Il caso DWS solo uno dei dubbi agostani sulla finanza sostenibile
Allora il caso DWS non stupisce. Le pressioni si moltiplicano nei giorni, l’attenzione cresce. Nell’agosto del 2021 Tariq Fancy, ex responsabile degli investimenti di BlackRock (il maggiore asset manager del mondo), esprime nel suo “Diario segreto di un investitore sostenibile” dubbi profondi sulla natura della finanza ESG: e se il più grande fenomeno della finanza contemporanea fosse solo un pericoloso placebo dannoso per l’interesse pubblico? Una distrazione dall’esigenza di una riforma sistemica davvero capace di modificare lo status quo e ridurre le crescenti divergenze economiche e sociali?
Sempre nell’agosto del 2021 InfluenceMap, un gruppo di analisi scientifica sul clima, mette sotto esame 753 fondi azionari con 330 miliardi di dollari di asset commercializzati come ESG o “verdi” e ne verifica l’adesione ai principi dell’Accordo di Parigi e l’intensità carbonica. Il 71%, ossia 421 con asset per 256 miliardi di dollari, non rispetta gli obiettivi climatici dell’Accordo di Parigi.

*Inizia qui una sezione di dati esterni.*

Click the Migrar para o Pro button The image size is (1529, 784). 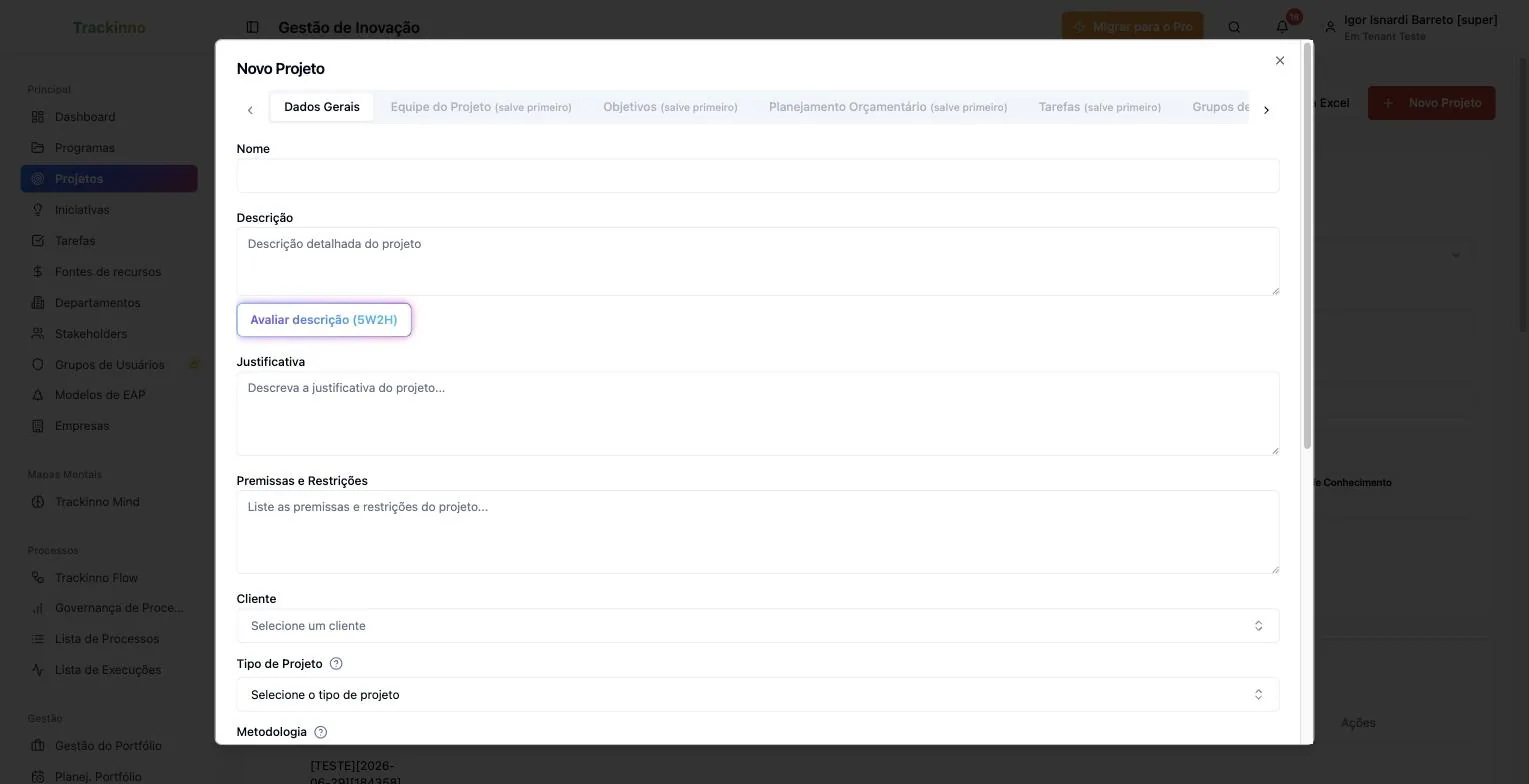1133,27

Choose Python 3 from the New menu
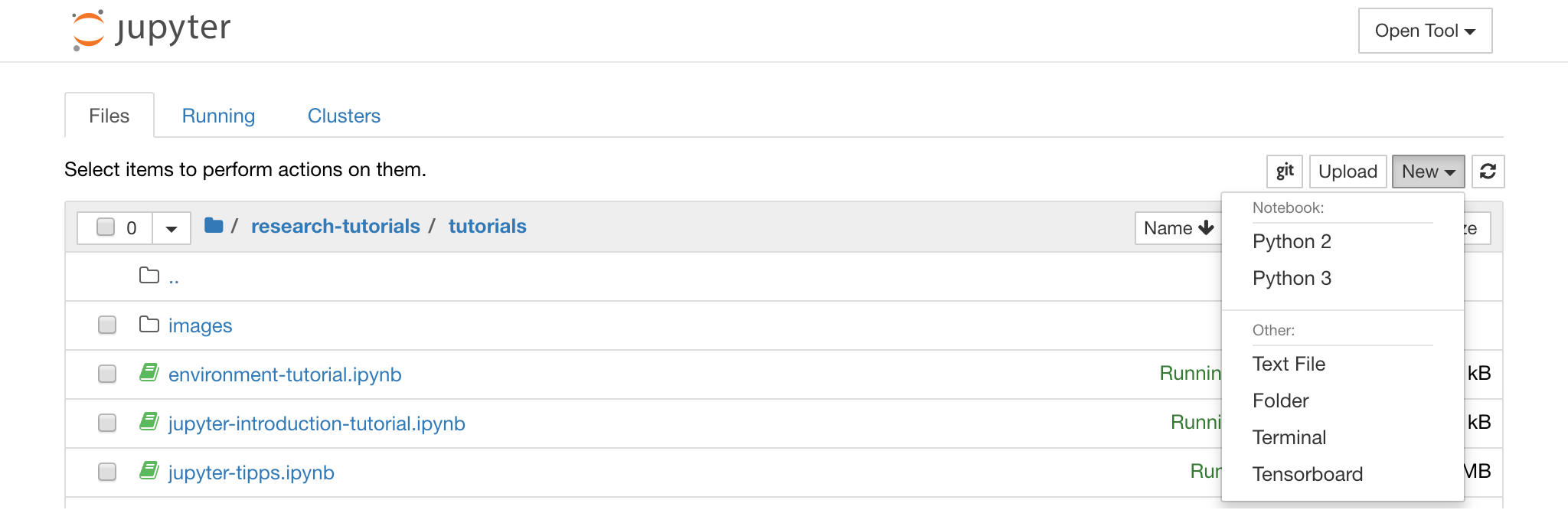(1292, 278)
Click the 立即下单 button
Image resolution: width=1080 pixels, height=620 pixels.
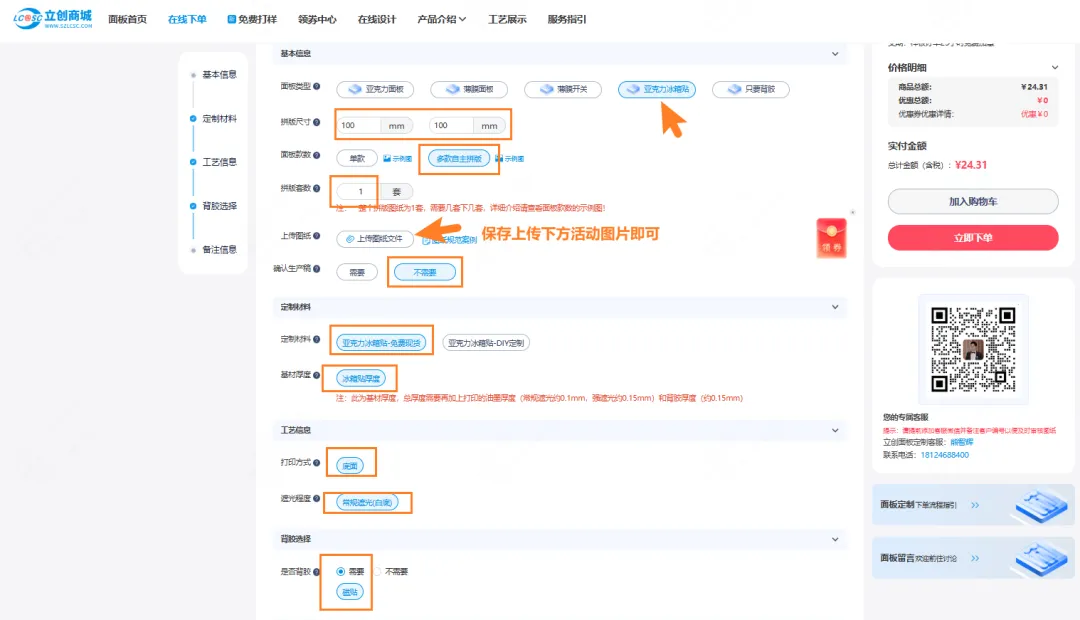pyautogui.click(x=972, y=238)
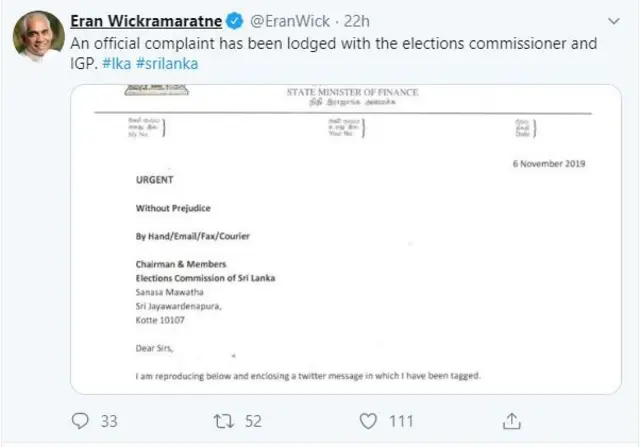
Task: Click the like count 111
Action: (x=402, y=421)
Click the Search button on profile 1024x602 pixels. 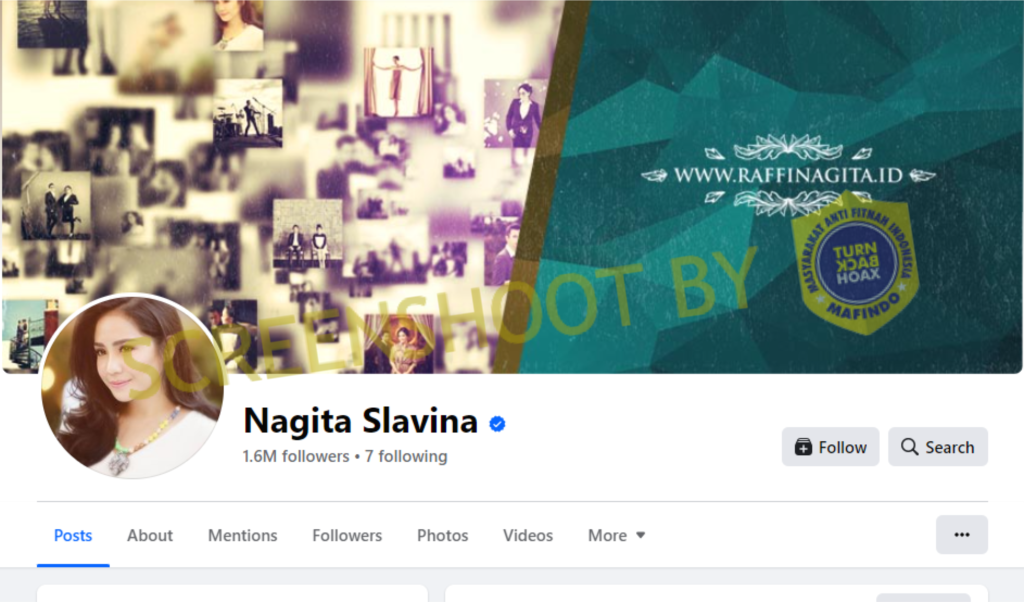click(x=938, y=447)
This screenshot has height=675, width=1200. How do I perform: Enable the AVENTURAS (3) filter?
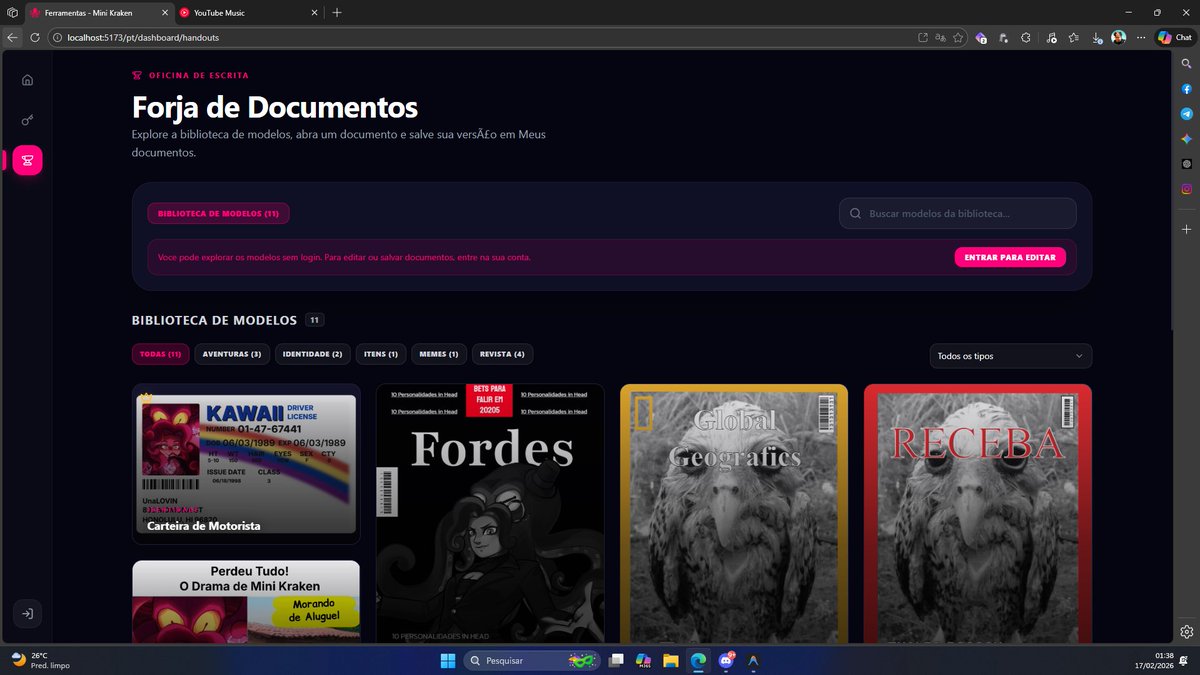click(x=232, y=354)
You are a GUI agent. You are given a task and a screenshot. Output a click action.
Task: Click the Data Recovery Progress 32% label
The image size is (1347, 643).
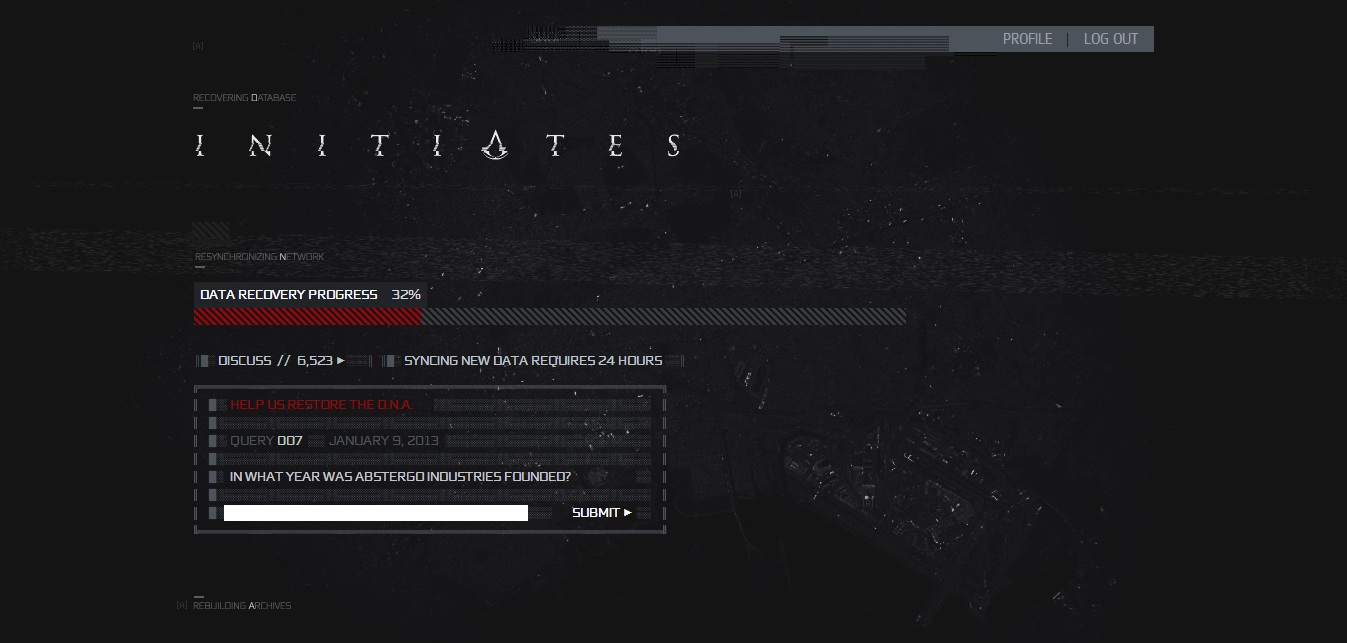tap(310, 295)
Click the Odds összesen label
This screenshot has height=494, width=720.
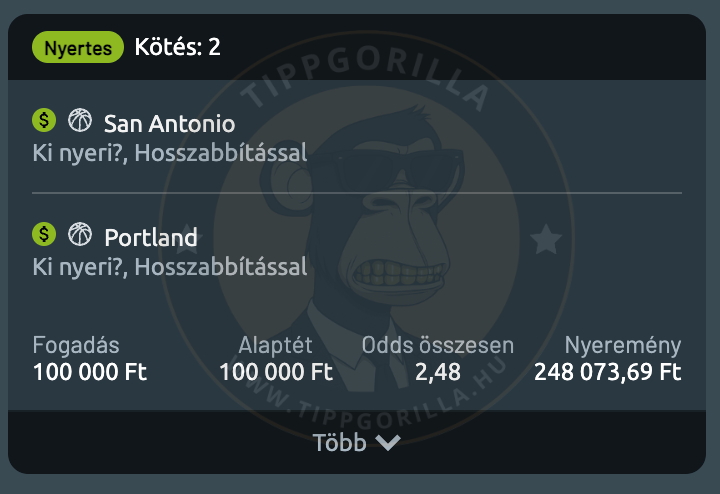[438, 346]
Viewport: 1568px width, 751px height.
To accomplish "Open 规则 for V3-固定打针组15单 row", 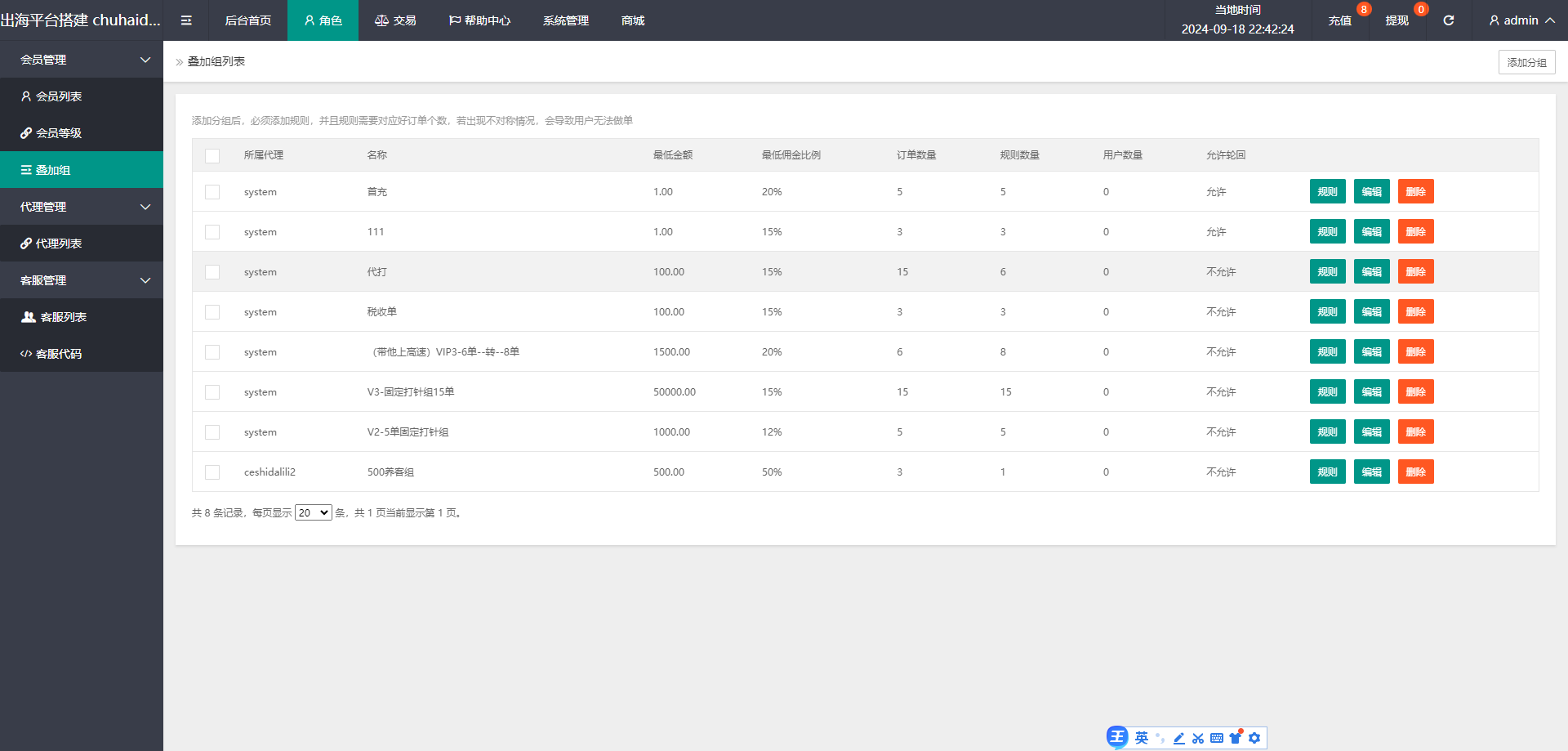I will [x=1327, y=392].
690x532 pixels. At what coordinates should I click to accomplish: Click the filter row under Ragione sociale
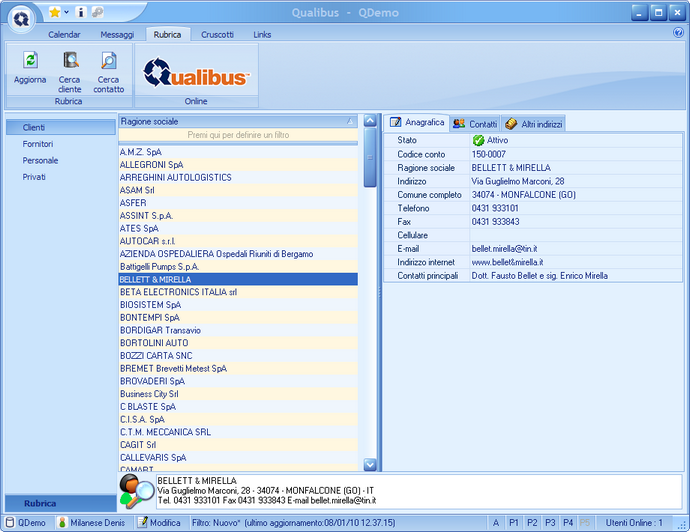coord(238,134)
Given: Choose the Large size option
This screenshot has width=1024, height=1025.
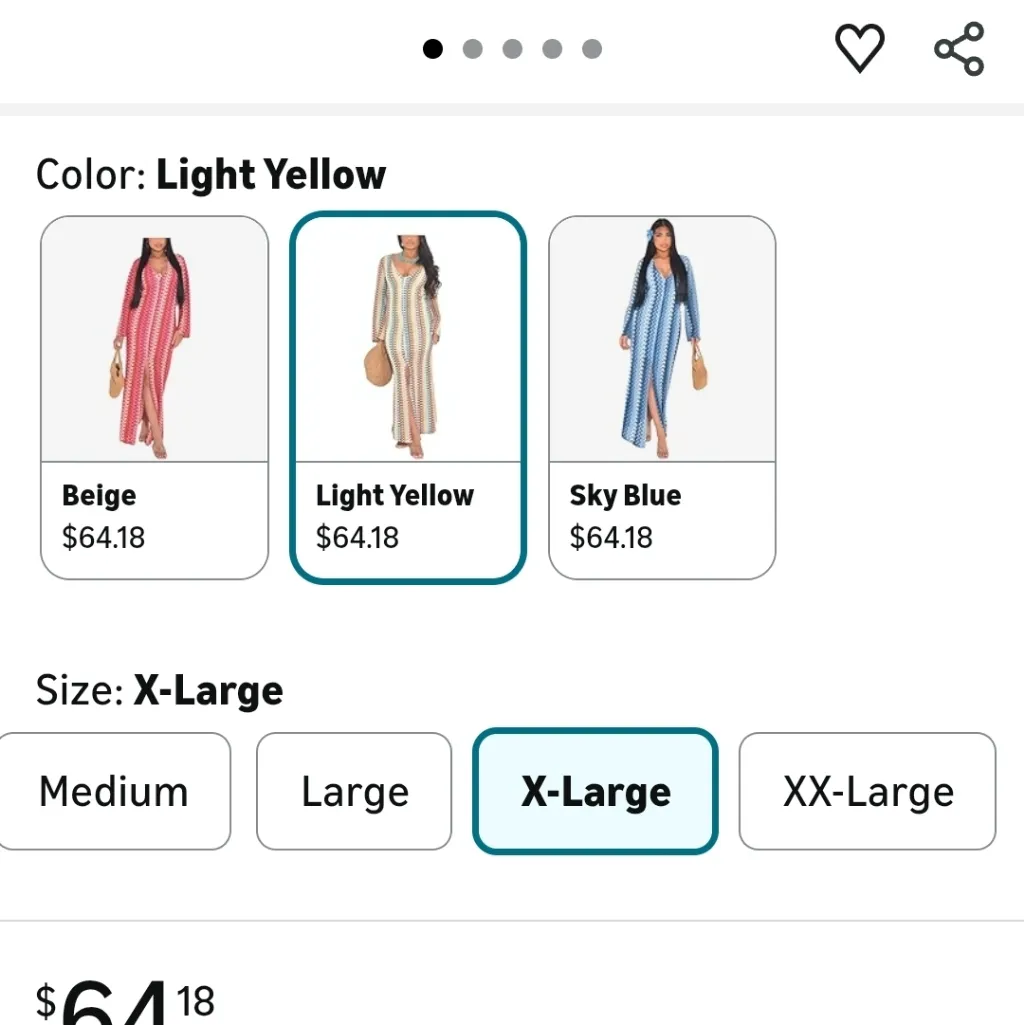Looking at the screenshot, I should coord(354,792).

A fine agosto Christiana Figueres, la ex segretaria esecutiva dell’United Nations Framework Convention on Climate Change, lancia un duro atto d’accusa ai fondi sovrani. Gestiscono bene 10 mila miliardi di dollari, ma rischiano di finire dal lato sbagliato della storia se non cambiano subito le strategie. Secondo la donna che ha presieduto gli accordi sul Clima di Parigi i fondi sovrani stanno soltanto sfruttando le opportunità economiche derivanti dalla decarbonizzazione, ma non stanno canalizzando i trilioni di dollari raccolti in strategie per il contrasto del cambiamento climatico, ma solo in tattiche di massimizzazione del proprio ritorno economico.
Qualche dubbio è insomma ormai inevitabile.